Compliance is also overshadowed by its more attractive and less boring siblings i.e., the other types of value derived from workforce management systems. For example, the notion of boosting employee engagement is incredibly exciting. It’s easy to envision a sales associate grinning from ear-to-ear when her new schedule properly accommodates university coursework and other preferences. That joy translates directly to higher quality customer exchanges and better sales. Efficiency is cool too. What’s not to love about being simultaneously fast and accurate on-the-job? And, then there’s the cost driver.
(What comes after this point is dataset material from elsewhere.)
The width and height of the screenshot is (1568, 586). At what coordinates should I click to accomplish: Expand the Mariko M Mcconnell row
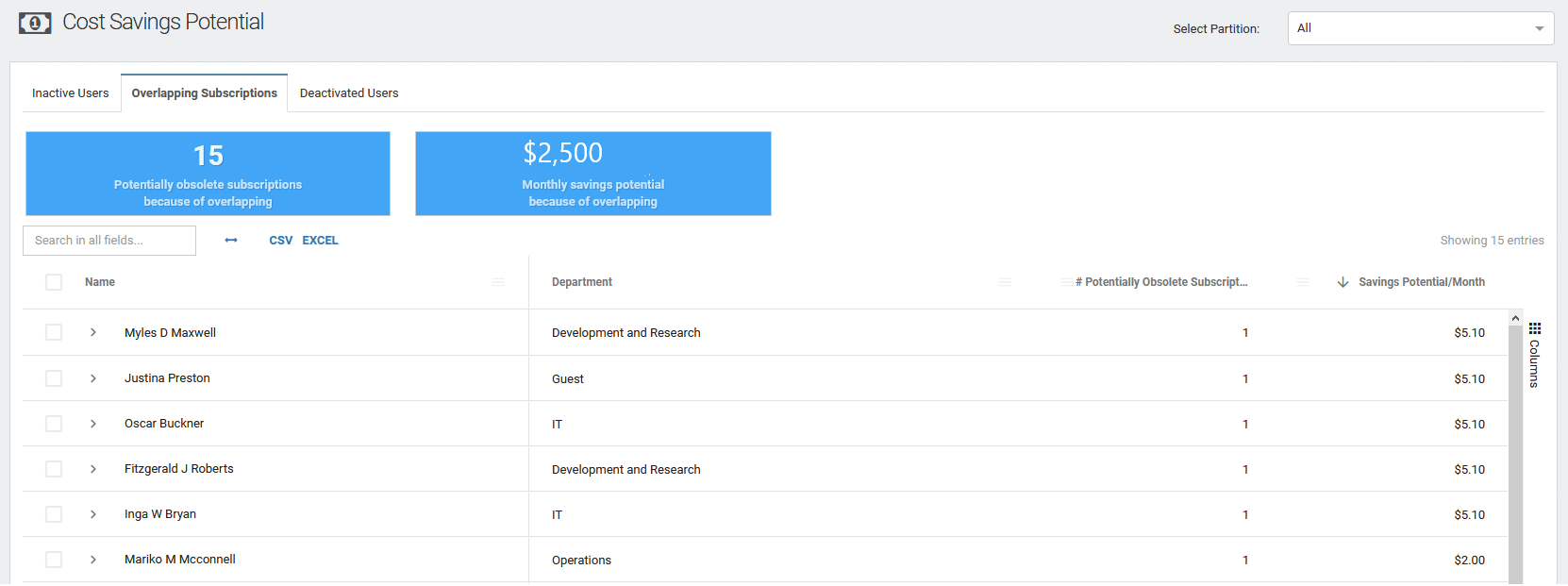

Handsome and articulate, cost is the guy that your girlfriend tells you not to worry about. Cost is the big shoes that you’re always trying to fill, and the fundamental reason why workforce management systems have such a powerful impact. It saves money, makes money, and improves the quality of money, all at the same time.

A Steady Giver of Value

But alas, Compliance is a steady giver of value. Yes, it’s boring but without automated platforms to ensure regulatory alignment to scheduling laws, accurate pay, federal leave standards, and the continuous stream of three and four letter acronyms coming from the Department of Labor (DOL), engagement and efficiency and cost improvements can never be obtained. Compliance is table-stakes for enterprise workforce management systems but allusive without understanding them, or having the flexibility to deliver in a fully auditable manner. Companies, and the vendors that design workforce management systems, must have a firm grasp on the rules and the know-how to properly administer them. Further, without the flexibility to accommodate company-specific interpretations, or the ability to evolve with them over time, you’re left with nothing but rhetoric. Here’s my top five compliance considerations.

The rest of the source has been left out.